Cloud changes the game for DOD battlefield comms

Cloud and IT policies in Washington must catch up with high-tech usage already underway in the theater, according to a panel of former and current government officials.

Somewhere between rule making on Capitol Hill and in the Pentagon, the deployment of smart phones and edge nodes on the ground in Afghanistan, and between the barriers dividing digital natives and digital immigrants, something has gotten lost in the translation.

Now, Washington must bring its policies up to the speed of technology to meet the critical needs of troops on the ground that are being driven by cloud capabilities, according to a panel of government officials and industry experts who spoke May 24 at the AFCEA C4I conference in Fairfax, Va.

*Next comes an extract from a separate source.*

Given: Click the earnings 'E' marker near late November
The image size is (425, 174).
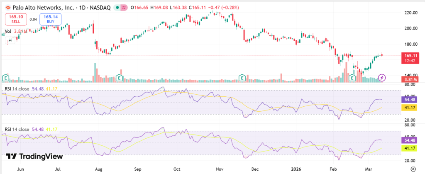Looking at the screenshot, I should tap(242, 78).
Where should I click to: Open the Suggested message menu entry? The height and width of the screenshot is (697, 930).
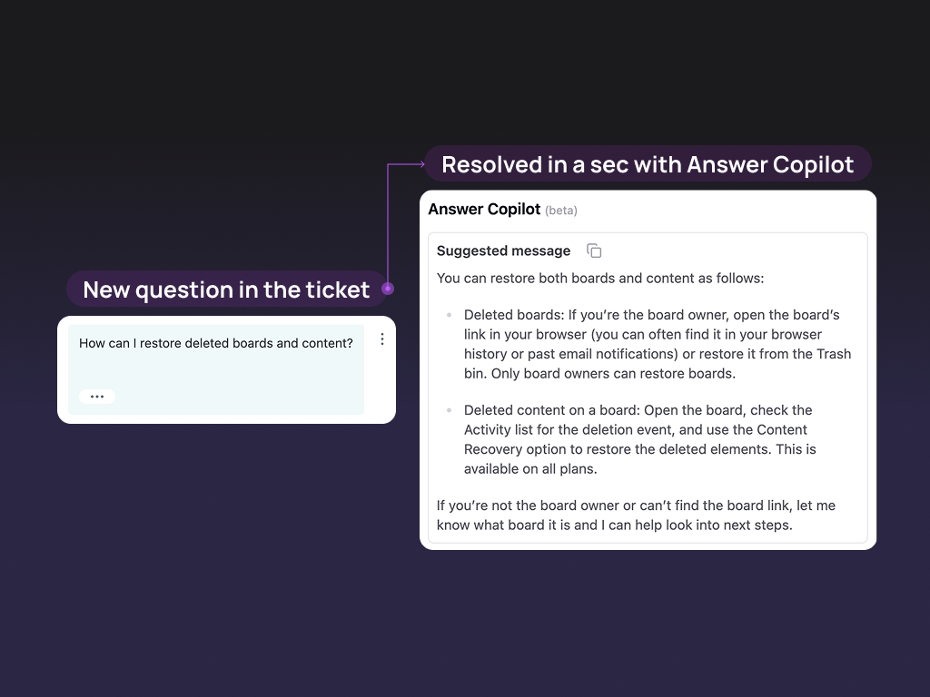point(503,250)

“iPhone apps on the ground in Afghanistan just show that the traditional management practices and traditional acquisition are getting hammered by the transition to the cloud,” said Mark Forman, co-founder, Government Transaction Services Inc. and former administrator, Office of e-Government and IT, Office of Management and Budget. “Productivity is driven by groups assembled to solve problems…they need to be able to get information fast so they can decide fast, and that must be supported by IT.”

At the Defense Department, cloud capabilities are beginning to permeate the farthest reaches of downrange operations – it’s a much-needed capacity that is already making a difference, according to Annette Redmond, special adviser for Army Enterprise Intelligence and Security Command. Now, the acquisition policies and cycles must match.

“Cloud allows us to get enormous processing power at commodity rates,” Redmond said. “But the traditional business model doesn’t work [for our needs]. We’ve had to come up innovative ways for forward communications.”

A major barrier is DOD’s traditionalist approach to development, acquisition and deployment, the panel said.

“We tend to move toward one-size-fits-all policies, but commanders don’t do that,” said Richard Hale, chief information assurance executive, Defense Information Systems Agency. “It really complicates things.

Also complicating things is the unique and critical security requirements of defense operations. Hale said it’s key to understand the risks and the viability of information infrastructure, but still find ways to make it easier, safer and faster to share information with the right partners – and keep it away from those who shouldn’t have access.

It’s especially challenging in an environment like Afghanistan, where broad sharing with coalition partners must be conducted while still maintaining classified information, Hale added.

But progress is being made. Redmond pointed out that the National Institute of Standards and Technology is set to release a federal cloud computing roadmap by October, which is promising. She noted that troops are using Google’s application programming interface to build their own apps and widgets, which still require standard DOD accreditation for enterprise use. That accreditation is already under way, she added.

“We’re talking about fundamentally different ways to develop apps,” Redmond said.

Hale said that DOD is beginning to shift its use of cloud information-sharing, at least in coalition disaster response efforts, in which speed and partnership take priority over the traditional, formal, high-level security model.

“In crisis response, we’re taking risks so we can information with all partners,” Hale said.